The problem » Across the listing that follows, work out how many lines carry the string "agent". Provide that number and nothing else.

Data records »

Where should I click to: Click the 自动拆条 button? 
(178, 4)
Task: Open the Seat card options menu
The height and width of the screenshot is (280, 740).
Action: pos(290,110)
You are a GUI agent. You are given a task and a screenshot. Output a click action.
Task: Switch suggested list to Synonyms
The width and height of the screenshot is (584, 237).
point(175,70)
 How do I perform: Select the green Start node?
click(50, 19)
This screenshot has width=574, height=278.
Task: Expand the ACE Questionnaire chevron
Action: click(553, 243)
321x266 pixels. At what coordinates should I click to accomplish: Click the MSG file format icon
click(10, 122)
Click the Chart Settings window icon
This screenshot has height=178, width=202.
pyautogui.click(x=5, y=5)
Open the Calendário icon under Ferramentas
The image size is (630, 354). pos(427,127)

--

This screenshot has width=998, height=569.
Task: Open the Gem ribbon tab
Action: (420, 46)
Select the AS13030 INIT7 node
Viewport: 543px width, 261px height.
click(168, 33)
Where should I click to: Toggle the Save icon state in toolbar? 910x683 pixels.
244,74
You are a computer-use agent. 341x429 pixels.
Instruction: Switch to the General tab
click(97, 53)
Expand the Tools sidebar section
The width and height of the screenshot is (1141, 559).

Written reply » 2